SAN FRANCISCO-STYLE SOURDOUGH WITH WALNUTS AND DATES
(adapted from David, at The Fresh Loaf forum)
for the stiff levain
41 g water
66 g sourdough starter
78 g all-purpose flour
4 g rye flour
for the final dough
337 g water
416 g all-purpose flour
46 g whole wheat flour
11 g salt
189 g levain
98 g dates, diced fine
98 g walnuts, diced and lightly toasted
Dissolve the starter in the water. Add the flour and mix thoroughly until the flour has been completely incorporated and moistened. Ferment at room temperature for 16 hours.
In a stand mixer, mix the flour and water at low-speed until it forms a shaggy mass. Cover and autolyse for 30 minutes. Coarsely chop or break apart the walnut pieces and toast them for 8 minutes in a 300ºF oven. Allow to cool. Coarsely chop the dates, rinse in cool water, drain and set aside.

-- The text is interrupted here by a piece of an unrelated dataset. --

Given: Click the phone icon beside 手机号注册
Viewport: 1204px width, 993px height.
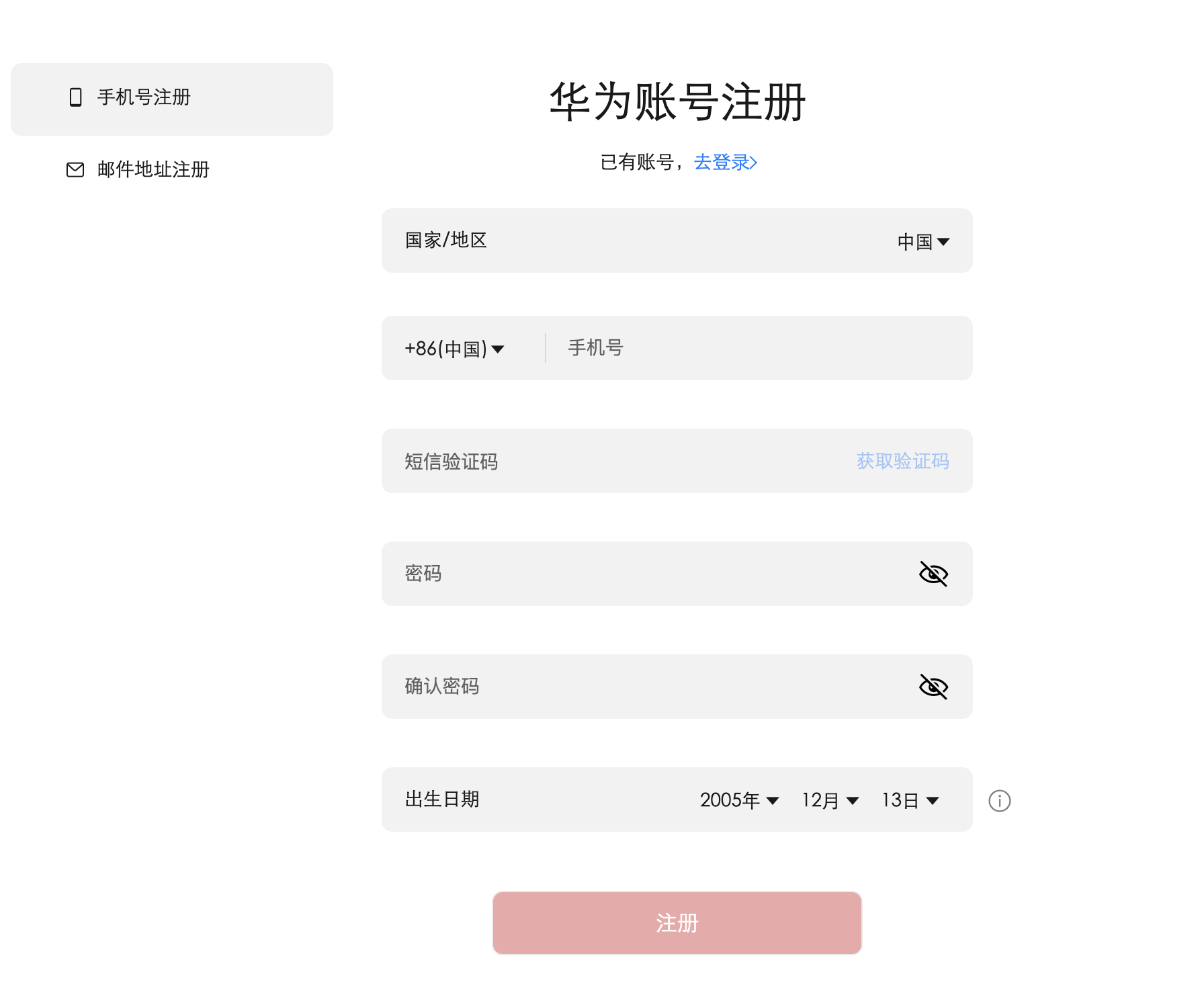Looking at the screenshot, I should click(x=75, y=98).
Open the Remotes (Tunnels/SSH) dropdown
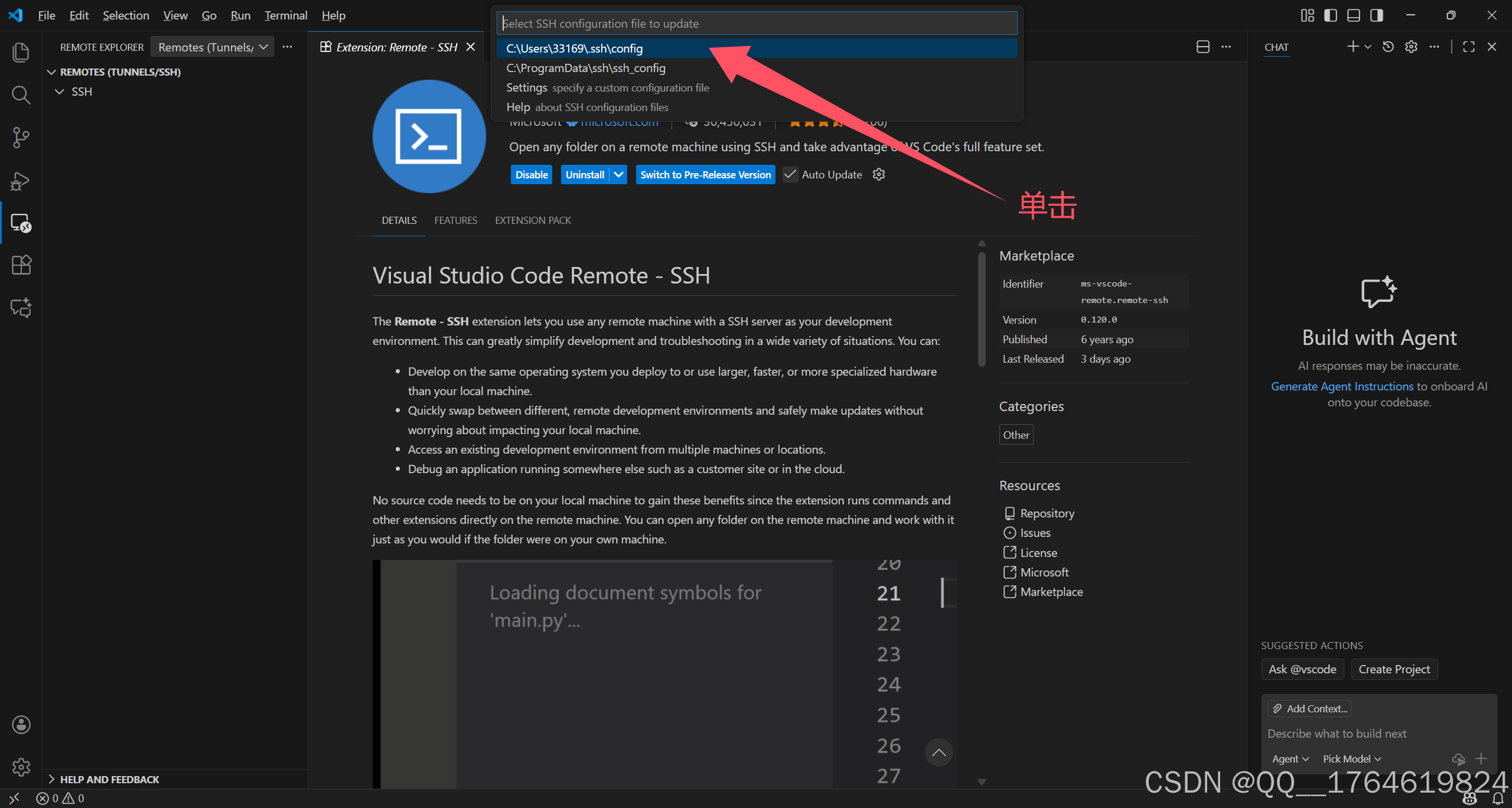Screen dimensions: 1512x808 pos(212,47)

Add the salt and levain to the autolyse, and mix at low-speed for 1-2 minutes, then increase the speed to medium (Speed 2 on a KitchenAid) and mix for 5 minutes. Add flour and water as needed. The dough should clean the sides of the bowl but not the bottom. Add the walnuts and the figs to the dough and mix at low-speed until well-distributed in the dough. (About 2 minutes).
Transfer to a lightly floured board, do a stretch and fold, and form a ball. Place the dough in a lightly oiled bowl and cover tightly. Ferment at 76º F for 2 1/2 to 3 hours with a stretch and fold at 50 and 100 minutes. Shape as a large ball (or divide the dough in two and shape as two smaller loaves) and place in banneton. Proof at room temperature (68-70º F) for 1-2 hours. Cold retard the shaped dough overnight.
The next morning, proof the dough at 85º F for 2-3 hours. Heat the oven to 480º F. Score the bread as desired, and bake with initial steam, reducing the oven to 460 F when the bread goes in. Bake for 40 to 45 minutes, and cool completely on a rack before slicing.
to print the recipe, click here
I am still having issues with our oven, the temperature shoots up and down, making it hard to control proper baking. At some point in the future we’ll change our kitchen appliances, but for the time being we dance according to the music. That’s the proper Zen attitude. Or so I am told…
I am submitting this post to Susan’s Yeastspotting.